“Metainformation Strategies for Electronic
Resources”
Susan
Schreibman
University College Dublin, Eire
This paper will address the theoretical and practical issues in devising and
implementing a project-specific metainformation scheme for electronic resources.
While one can argue that a scheme like the Text Encoding Initiative provides for
encoding which greatly enhances plain text retrieval, in practice without
extensive use of the keyword or indexing elements, retrieval of information is
limited to what is explicit in the text. Searching for what is explicit in the
text, even if that text has been encoded logically (as opposed to physically),
does not provide the kind of functionality most humanists expect from digital
archives.
This paper then is an exploration of the advantages and disadvantages in creating
a meta-meta information or classification scheme for electronic resources.
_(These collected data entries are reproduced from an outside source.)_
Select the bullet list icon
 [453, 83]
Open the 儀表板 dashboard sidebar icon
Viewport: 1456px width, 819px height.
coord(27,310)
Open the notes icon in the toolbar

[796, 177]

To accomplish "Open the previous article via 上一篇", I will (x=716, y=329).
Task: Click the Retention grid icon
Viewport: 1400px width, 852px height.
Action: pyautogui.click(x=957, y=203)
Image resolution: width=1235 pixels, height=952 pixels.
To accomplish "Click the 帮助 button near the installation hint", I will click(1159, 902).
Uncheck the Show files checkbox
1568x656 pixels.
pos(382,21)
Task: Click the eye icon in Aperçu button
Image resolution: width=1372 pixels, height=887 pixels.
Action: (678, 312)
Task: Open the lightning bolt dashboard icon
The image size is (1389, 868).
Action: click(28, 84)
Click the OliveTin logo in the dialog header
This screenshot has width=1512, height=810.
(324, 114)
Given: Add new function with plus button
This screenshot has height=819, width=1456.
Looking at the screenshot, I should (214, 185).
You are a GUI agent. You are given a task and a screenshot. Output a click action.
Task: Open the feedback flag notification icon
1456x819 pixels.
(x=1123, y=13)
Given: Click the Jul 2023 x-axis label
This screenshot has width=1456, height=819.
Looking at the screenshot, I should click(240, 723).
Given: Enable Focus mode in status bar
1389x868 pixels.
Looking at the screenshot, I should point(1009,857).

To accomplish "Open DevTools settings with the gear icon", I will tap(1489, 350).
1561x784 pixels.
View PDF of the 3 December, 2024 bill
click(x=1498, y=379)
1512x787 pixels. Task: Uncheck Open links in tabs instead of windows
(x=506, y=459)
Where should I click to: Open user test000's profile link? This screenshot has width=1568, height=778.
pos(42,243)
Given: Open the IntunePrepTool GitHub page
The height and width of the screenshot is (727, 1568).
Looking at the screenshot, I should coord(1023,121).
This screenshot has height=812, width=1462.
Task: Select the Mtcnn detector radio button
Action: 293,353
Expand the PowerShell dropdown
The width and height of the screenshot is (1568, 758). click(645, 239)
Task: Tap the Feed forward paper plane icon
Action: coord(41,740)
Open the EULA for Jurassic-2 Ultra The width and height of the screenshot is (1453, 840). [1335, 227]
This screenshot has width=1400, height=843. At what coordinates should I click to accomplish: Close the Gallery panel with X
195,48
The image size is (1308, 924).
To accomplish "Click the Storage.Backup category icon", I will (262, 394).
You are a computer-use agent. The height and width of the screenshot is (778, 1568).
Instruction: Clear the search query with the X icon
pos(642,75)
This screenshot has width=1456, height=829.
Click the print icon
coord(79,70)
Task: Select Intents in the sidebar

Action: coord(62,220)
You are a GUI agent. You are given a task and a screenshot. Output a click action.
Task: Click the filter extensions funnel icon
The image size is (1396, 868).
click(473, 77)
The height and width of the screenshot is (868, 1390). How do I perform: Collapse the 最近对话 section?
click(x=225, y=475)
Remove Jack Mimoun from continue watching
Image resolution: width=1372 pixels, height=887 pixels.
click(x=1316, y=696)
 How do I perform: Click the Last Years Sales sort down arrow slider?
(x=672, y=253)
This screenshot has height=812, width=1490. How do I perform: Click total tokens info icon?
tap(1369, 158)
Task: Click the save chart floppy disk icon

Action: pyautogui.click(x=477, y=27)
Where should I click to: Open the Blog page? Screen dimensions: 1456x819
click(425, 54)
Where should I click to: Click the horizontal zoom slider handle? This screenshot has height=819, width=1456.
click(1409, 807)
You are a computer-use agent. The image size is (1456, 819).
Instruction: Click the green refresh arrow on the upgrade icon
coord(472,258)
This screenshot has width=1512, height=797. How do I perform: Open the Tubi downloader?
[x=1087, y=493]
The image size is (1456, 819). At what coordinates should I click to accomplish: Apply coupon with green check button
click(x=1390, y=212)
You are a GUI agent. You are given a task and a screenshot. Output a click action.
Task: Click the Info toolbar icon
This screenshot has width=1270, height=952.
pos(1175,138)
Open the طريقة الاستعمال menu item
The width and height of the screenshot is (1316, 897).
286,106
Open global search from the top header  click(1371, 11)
For
this talk I will draw heavily on theoretical models (both pre-and post-computer
indexing models) from library and information studies. I will also adopt the
position that creators of electronic resources are encoding their primary
material in a SGML or XML-based metainformation scheme, such as the Text
Encoding Initiative. I will also assume that the project directors have already
made certain specific decisions in encoding what is explicit in the text in
accordance with the project's goals. In other words, I am assuming that a
digital project is already taking advantage of the tagging structure afforded in
a scheme like the TEI in providing for the encoding of titles of text, place,
personal, geographic and organisation names, etc., as deemed important to a
particular project.
There can be no doubt that this type of tagging greatly enhances retrieval, for
example by distinguishing the occurrence of WB Yeats as a title as opposed to a
personal name, or facilitating the searching of all strings within a
<placename> element. And although this type of encoding of electronic
resources gives users unprecedented access in locating very specific strings of
text, in practice users are frustrated by limited and relatively simplistic
search and retrieval strategies. In most electronic resources, users are limited
to retrieving only what is explicit in the text, i.e. strings of text, some of
which have been encoded logically. In the case of images, the situation is even
more problematic. Unless a project has developed a header consisting of detailed
metainformation, most images can only be retrieved by image title. Boolean and
proximity searches go a very small way in solving the problem of retrieving more
than single word searches, but do not provide the conceptually and theoretically
rigorous searches most scholars in the humanities want and expect from
electronic resources.
Specifically, this paper will address the practical and theoretical issues raised
by devising a classification or indexing scheme which facilitates search and
retrieval by going beyond encoding what is explicit in the text. To this end,
several points will be raised:
- although encoding what is implicit in the text facilitates retrieval of concepts not possible by explicit encoding, this process is much more subjective;
- how this subjectivity influences retrieval;
- the concept of granularity will be raised, and the problems of encoding to various levels;
- the problems of encoding implicit metainformation which is transparent to users.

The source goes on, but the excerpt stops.